Meine Yogapraxis und in der Natur zu sein. Wenn ich mich lange nicht dort aufgehalten habe, fühle ich mich von allem getrennt. Ich lebe auf einer kleinen Insel und blicke zu jeder Zeit auf das Meer. Dort laufe ich fast immer barfuß und fahre jeden Morgen mit meinem Kajak hinaus. Es bringt mich direkt in meine persönliche Art von bewegter Meditation – was Yoga letztlich ja auch ist.

Die Wurzeln, von denen du sprichst, sind in deinem Fall eher flüssig: Als Kind kreuztest du wie im Titel deines Albums die meiste Zeit des Jahres mit deiner Familie auf einem Segelboot durch die Karibik. Ein Hippie-Szenario wie aus dem Bilderbuch, dazu noch in der Karibik – dieses Familienleben weckt Sehnsüchte…

Mein Aufwachsen war von starken Naturerlebnissen und den Gerüchen von Luft, Meer und Pflanzen geprägt. Es war der Traum meiner Eltern, meiner sieht etwas anders aus. Ich bin jedoch dankbar und völlig im Frieden mit meiner Kindheit, und meine Eltern sehe ich als meine besten Freunde. Oft wollte ich nicht mitfahren, als sie wieder die Segel setzten, aber heute weiß und schätze ich, welch wertvolle Perspektive sie mir auf die Welt gegeben habe. Ich habe viele Varianten der Lebensführung gesehen und erlebt, dass ich nicht das Zentrum des Universums bin. Außerdem war es kein wirklich leichtes Leben: Zwei Wochen ununterbrochen auf hoher See können hart sein. Aber ich mag es, wenn die Dinge nicht allzu glatt laufen – das reißt uns aus unserer oft sehr begrenzten Welt heraus.

Wieviel Sicherheit kann eine Kindheit geben, deren Richtung von Wind und Wellen geprägt ist?

Als ich selbst schwanger war, setzte ich alles daran, ein solides Haus zu bauen und Land zu erwerben, auf dem ich Gemüse anbauen kann – und zwar in Bermuda, am Ort meiner Herkunft, an dem auch meine Familie lebt. An meinem Sohn merke ich, wie sehr Kinder mit einem Ort verwachsen. Auf Reisen vermisst er seinen Hund und seine Freunde. Das will ich ihm nicht dauerhaft nehmen. Die Inspiration, die mir das Reisen schenkte, habe ich nun auf Tour.

Was treibt dich als innerer Kompass an?

Ich versuche, authentisch zu sein und die Lebensfreude nicht zu vernachlässigen. Es ist so wichtig, Spaß zu haben! Eine spielerische Haltung den Dingen gegenüber finde ich wichtig, das können wir von Kindern lernen.

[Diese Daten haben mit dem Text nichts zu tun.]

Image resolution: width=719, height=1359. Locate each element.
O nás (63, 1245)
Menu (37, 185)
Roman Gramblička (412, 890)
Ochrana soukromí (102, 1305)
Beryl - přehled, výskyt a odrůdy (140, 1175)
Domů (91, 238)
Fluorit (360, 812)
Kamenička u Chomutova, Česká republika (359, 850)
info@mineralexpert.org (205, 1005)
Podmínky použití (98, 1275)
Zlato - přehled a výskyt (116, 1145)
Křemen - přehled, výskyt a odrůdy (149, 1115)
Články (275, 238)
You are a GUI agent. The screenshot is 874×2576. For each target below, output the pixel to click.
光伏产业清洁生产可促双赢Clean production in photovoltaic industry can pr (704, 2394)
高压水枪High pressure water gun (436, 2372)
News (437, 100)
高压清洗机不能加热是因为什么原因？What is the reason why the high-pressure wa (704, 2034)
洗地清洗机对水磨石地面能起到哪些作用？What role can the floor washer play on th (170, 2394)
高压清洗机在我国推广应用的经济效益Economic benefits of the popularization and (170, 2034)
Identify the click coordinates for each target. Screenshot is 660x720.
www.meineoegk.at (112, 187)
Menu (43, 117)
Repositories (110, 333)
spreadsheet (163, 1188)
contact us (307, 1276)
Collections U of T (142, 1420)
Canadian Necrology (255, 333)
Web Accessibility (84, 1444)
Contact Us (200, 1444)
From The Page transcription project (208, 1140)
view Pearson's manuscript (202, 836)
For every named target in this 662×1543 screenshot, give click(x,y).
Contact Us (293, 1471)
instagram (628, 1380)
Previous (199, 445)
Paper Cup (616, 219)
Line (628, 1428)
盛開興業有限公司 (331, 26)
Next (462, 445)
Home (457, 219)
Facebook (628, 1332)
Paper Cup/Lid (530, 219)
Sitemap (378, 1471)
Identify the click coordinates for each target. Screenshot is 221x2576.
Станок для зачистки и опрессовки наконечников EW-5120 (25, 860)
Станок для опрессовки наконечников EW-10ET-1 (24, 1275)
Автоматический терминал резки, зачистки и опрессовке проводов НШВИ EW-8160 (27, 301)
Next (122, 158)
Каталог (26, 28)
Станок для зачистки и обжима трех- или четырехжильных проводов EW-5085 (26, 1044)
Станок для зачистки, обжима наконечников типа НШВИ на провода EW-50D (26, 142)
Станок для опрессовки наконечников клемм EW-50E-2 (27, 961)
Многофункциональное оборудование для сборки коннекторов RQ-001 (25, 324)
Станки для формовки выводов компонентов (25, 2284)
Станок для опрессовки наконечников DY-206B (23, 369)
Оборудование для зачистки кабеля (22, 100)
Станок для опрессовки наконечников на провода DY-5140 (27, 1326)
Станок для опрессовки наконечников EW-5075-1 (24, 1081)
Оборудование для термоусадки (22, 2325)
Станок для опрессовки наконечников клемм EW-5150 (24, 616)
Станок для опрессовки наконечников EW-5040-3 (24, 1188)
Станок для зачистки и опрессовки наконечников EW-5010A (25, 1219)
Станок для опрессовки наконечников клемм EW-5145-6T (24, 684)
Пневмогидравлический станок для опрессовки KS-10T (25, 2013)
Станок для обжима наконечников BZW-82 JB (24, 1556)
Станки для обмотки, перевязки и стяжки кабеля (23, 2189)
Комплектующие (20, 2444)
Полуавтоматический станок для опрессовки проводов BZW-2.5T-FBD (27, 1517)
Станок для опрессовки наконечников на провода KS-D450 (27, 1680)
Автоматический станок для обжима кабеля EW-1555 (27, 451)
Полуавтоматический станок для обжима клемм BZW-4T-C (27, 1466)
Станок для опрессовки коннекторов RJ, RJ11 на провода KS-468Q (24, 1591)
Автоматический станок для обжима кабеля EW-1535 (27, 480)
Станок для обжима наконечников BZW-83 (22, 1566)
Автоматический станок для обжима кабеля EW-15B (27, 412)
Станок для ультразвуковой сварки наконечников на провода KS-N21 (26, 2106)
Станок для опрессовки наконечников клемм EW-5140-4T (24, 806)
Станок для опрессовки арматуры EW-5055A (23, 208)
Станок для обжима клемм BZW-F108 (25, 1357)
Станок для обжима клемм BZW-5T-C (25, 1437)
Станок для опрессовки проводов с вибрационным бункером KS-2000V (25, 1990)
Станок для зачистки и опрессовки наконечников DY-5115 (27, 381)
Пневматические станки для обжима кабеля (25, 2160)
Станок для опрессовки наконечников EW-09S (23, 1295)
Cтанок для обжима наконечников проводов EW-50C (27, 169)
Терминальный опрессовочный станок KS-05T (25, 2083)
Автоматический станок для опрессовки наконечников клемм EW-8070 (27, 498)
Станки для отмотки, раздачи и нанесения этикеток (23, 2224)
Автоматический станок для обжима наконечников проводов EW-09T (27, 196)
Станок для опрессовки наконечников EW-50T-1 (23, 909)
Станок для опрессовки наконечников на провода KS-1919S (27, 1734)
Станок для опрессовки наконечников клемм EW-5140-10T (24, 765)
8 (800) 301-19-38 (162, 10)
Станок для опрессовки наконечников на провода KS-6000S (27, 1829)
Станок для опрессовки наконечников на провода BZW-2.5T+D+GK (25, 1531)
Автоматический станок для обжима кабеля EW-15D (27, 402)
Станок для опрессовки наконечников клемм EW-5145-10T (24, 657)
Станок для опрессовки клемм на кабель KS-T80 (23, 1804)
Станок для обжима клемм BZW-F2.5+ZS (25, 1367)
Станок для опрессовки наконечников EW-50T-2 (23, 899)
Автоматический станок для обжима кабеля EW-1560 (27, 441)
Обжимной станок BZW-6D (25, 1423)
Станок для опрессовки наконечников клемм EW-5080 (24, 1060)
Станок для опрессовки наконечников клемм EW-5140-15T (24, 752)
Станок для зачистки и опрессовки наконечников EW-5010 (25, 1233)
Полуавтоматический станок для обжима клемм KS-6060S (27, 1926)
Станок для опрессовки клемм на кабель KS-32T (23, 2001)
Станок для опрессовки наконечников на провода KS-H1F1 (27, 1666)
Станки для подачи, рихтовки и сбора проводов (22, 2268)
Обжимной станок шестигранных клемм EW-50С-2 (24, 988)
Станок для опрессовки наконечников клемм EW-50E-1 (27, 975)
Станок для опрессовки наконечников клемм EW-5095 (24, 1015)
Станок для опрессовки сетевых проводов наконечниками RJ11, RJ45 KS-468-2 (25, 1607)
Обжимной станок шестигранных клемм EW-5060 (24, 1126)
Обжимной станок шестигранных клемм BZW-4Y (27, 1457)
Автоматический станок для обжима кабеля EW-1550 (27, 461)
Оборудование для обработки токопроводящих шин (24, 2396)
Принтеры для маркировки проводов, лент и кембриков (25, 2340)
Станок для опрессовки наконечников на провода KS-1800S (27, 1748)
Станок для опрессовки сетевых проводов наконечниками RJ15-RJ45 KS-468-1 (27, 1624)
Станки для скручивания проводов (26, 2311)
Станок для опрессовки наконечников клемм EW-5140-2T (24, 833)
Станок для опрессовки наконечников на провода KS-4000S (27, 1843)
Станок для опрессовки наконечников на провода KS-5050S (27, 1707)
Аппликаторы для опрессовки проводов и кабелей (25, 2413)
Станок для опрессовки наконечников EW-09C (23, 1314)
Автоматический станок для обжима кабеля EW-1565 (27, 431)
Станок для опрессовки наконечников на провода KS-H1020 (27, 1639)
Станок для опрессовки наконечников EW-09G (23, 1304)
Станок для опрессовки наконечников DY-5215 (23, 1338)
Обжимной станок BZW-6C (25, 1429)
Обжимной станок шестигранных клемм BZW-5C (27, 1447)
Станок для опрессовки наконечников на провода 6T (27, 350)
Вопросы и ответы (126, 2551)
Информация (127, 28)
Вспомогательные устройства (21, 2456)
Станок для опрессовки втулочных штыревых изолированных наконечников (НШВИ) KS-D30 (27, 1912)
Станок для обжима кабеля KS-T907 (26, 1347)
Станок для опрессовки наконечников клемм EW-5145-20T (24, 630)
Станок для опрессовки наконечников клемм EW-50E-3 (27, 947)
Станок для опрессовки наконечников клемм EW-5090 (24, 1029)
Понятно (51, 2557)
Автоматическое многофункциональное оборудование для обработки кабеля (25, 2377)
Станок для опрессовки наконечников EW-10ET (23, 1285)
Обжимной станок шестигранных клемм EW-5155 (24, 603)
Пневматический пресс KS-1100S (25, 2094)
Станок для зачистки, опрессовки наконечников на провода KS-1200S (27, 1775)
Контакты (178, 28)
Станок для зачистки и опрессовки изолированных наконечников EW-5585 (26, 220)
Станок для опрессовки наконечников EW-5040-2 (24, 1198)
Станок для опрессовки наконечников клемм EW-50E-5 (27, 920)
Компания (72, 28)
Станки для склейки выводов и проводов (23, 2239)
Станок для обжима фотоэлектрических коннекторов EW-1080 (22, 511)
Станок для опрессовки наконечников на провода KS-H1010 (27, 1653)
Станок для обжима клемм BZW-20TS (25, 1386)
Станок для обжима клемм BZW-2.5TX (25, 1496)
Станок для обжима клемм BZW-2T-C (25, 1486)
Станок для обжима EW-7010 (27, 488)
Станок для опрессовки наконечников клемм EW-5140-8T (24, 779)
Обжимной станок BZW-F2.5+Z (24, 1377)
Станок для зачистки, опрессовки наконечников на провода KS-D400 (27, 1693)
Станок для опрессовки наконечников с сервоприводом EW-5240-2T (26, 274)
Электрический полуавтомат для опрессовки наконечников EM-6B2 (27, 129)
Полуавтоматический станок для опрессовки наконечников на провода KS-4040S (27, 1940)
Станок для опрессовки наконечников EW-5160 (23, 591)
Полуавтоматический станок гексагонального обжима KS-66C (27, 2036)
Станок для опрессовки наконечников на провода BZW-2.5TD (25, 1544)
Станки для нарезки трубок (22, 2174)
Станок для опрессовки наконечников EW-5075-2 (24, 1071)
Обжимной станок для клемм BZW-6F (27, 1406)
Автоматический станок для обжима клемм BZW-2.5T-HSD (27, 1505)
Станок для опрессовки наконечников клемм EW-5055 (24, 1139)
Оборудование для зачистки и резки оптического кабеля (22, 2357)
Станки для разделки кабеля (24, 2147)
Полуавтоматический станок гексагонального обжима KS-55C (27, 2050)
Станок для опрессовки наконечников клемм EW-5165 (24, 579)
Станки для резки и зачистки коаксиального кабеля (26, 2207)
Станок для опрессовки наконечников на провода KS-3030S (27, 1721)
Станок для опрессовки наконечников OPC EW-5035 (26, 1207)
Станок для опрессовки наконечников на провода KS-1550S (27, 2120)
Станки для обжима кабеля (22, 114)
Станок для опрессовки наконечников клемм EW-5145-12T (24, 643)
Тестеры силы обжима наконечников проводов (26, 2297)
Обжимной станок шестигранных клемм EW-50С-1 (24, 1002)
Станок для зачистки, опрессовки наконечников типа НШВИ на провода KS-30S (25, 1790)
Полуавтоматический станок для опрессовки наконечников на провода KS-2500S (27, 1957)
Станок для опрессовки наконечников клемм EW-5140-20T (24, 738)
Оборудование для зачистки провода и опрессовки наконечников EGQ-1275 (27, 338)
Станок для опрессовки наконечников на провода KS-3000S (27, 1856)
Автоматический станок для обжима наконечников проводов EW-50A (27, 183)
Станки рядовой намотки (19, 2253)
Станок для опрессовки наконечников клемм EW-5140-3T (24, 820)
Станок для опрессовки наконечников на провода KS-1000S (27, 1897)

Mit ihrer ganz eigenen Integrität erinnern sie uns daran, wie wichtig Fantasie und Integrität sind. Und natürlich die Musik: Sie gibt uns eine Auszeit von unserem eigenen Verstand, eine Art inneren Urlaub von dem, was uns tagtäglich beschäftigt. Sie schafft einen Raum, in dem wir alles Starre ablegen und uns uns auf positivste Weise verlieren können.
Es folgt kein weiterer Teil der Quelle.